Alla faccia di chi pensava che il film sull’Uomo di Ammoniaca, tratto dal celeberimo fumetto di Lee Jordan, fosse una mia invenzione, ecco il trailer italiano (e in rete si trova anche il trailer americano).

Eccezionale il cast, specie la scelta di Giovanni Ribisi nella parte di Joe Muffa, il boss techno-mafioso antagonista dell’Uomo di Ammoniaca interpretato da un ispirato Cillian Murphy.

Il regista è Lyndon Perrier, lo stesso di Caccia a Soyuz 17, il seguito trash (trionfatore ai Razzie Awards) di Caccia a Ottobre Rosso, con Dolph Lundgren al posto di Sean Connery.

Non me lo voglio perdere, anche se il fatto che esca nelle sale quasi in concomitanza con The Avengers costringerà a una scelta non facile gli appassionati dei film sui supereroi.

Il senso dell’umorismo

Oggi è il primo aprile, una festività importante, che secondo alcune tesi ha origine nello spostamento del capodanno da oggi al 1° gennaio e seconde altre tesi nel mito di Proserpina o nella festa di Venere Verticordia.

Considerata la natura della ricorrenza, lascio spazio a due lanci dell’ASMA (la mia agenzia di stampa di sfiducia)  che ho selezionato tra i tanti.

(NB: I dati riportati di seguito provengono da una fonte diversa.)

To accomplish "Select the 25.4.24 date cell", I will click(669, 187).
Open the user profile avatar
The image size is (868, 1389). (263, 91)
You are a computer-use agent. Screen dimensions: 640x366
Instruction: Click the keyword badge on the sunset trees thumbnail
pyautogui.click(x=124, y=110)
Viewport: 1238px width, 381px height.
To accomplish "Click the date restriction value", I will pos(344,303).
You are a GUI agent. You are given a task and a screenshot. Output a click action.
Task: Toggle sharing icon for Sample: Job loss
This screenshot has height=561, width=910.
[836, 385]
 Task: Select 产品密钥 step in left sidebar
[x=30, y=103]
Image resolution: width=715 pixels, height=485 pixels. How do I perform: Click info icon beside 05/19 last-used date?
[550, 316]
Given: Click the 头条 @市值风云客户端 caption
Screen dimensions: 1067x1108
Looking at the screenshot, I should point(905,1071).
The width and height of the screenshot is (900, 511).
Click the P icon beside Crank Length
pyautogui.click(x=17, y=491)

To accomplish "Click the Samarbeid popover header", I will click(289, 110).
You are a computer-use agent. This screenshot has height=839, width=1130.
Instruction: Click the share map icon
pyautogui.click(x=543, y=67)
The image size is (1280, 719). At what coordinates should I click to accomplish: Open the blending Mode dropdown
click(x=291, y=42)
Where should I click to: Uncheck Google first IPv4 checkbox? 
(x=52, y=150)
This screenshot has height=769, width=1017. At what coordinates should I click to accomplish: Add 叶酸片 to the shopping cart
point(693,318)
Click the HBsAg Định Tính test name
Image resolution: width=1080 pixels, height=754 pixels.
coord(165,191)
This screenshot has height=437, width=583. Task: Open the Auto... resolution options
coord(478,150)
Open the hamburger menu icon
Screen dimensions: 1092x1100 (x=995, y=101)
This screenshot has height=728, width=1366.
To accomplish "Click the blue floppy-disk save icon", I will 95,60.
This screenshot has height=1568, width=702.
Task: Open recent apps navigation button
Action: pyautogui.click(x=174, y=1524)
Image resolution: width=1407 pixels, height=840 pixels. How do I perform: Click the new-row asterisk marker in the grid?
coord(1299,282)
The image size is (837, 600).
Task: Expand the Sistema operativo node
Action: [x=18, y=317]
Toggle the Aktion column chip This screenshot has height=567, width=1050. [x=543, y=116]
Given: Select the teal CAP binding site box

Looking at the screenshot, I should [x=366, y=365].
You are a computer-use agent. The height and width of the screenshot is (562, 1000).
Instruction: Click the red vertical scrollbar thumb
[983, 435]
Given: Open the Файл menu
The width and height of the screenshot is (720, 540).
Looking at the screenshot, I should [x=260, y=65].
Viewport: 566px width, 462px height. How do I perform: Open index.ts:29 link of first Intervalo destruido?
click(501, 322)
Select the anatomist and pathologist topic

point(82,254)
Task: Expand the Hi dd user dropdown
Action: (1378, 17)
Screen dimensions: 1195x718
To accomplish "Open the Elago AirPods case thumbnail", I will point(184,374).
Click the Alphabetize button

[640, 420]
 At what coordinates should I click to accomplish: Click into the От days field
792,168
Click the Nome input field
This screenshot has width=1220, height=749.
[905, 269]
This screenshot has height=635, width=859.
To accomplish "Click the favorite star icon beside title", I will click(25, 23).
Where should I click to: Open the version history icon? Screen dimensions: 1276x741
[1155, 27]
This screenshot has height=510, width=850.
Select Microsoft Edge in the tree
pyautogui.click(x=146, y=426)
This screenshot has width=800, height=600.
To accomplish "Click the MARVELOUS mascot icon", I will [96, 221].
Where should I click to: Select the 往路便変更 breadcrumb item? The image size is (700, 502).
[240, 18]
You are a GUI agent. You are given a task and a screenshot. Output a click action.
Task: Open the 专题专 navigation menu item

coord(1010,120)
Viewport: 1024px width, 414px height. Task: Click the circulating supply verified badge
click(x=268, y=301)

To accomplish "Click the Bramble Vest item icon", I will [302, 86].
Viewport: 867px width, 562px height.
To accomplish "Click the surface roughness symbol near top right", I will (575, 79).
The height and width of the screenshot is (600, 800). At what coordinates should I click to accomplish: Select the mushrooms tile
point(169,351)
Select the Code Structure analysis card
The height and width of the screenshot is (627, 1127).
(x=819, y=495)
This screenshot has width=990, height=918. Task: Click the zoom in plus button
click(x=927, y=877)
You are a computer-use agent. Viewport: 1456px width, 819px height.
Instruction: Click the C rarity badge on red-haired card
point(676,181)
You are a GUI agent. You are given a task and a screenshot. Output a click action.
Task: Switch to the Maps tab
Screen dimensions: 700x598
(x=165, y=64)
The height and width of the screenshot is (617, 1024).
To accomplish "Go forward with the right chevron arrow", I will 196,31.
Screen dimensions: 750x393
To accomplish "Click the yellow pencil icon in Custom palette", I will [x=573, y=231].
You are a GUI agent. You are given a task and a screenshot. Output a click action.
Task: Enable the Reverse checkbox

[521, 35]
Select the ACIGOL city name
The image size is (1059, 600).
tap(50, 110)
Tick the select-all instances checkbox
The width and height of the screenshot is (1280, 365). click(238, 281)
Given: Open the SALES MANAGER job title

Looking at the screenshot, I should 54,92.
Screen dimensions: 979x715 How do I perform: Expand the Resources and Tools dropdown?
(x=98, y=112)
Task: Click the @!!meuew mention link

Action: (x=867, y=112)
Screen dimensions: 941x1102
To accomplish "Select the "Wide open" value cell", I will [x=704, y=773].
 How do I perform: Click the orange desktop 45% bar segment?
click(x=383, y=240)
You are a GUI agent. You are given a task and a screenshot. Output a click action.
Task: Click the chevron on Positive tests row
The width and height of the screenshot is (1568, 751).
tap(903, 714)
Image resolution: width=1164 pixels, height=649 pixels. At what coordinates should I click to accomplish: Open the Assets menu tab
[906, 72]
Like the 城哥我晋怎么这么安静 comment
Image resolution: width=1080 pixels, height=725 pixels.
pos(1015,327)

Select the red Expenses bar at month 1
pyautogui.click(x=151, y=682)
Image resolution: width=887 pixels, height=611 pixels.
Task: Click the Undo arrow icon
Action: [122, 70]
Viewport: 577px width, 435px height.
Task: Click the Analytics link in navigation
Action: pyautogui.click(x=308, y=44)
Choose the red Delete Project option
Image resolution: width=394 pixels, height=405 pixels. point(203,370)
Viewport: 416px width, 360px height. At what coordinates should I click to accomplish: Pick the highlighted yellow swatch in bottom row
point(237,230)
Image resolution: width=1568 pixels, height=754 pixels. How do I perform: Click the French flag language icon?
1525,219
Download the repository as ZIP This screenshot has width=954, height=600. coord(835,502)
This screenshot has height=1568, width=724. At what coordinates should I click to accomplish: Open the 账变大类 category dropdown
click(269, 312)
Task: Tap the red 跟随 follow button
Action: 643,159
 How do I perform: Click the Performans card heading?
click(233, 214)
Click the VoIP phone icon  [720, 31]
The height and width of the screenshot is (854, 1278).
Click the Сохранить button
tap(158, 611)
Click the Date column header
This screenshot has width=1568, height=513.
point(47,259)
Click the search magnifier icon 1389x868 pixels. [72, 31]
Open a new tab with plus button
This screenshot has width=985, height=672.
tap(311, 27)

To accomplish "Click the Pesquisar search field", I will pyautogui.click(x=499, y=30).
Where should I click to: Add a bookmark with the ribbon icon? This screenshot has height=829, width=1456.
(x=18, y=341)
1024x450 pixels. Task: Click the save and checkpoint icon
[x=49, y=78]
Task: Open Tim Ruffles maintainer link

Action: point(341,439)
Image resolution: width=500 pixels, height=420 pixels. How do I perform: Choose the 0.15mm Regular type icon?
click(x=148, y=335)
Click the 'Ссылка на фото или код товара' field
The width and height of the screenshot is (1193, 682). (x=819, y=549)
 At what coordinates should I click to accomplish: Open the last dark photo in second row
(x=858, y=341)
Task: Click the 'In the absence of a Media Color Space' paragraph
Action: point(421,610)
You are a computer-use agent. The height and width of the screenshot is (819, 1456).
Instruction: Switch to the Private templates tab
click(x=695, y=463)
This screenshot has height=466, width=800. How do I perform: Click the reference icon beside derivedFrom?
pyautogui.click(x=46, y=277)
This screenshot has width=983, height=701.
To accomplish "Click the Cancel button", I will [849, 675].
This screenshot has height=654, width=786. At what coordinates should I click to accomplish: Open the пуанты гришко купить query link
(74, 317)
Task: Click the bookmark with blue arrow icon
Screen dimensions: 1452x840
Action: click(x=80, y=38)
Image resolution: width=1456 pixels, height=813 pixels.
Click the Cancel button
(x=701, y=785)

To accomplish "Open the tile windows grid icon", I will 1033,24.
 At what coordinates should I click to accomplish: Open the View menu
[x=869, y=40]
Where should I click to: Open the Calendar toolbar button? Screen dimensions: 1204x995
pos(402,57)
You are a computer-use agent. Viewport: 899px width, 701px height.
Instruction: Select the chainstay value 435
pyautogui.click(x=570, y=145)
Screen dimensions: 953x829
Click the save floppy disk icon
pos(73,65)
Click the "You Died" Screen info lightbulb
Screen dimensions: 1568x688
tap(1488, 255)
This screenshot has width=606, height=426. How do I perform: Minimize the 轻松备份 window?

(ASMA) ROMA.  Alle 10.45 di questa mattina un sedicente commissario di polizia accompagnato da una decina di poliziotte in minigonna ha chiesto di entrare nella Città del Vaticano, per consegnare al Santo Padre un mandato d’arresto.  Dopo un’ora di negoziato il commissario è stato ricevuto dal Santo Padre, informandolo dell’accusa di omissione di atti di ufficio in relazione ai noti casi di pedofilia che hanno coinvolto esponenti del clero.  Alla notizia il Santo Padre si è accasciato su una poltrona, tanto che si è temuto un malore ed è stato chiamato il medico personale del Pontefice.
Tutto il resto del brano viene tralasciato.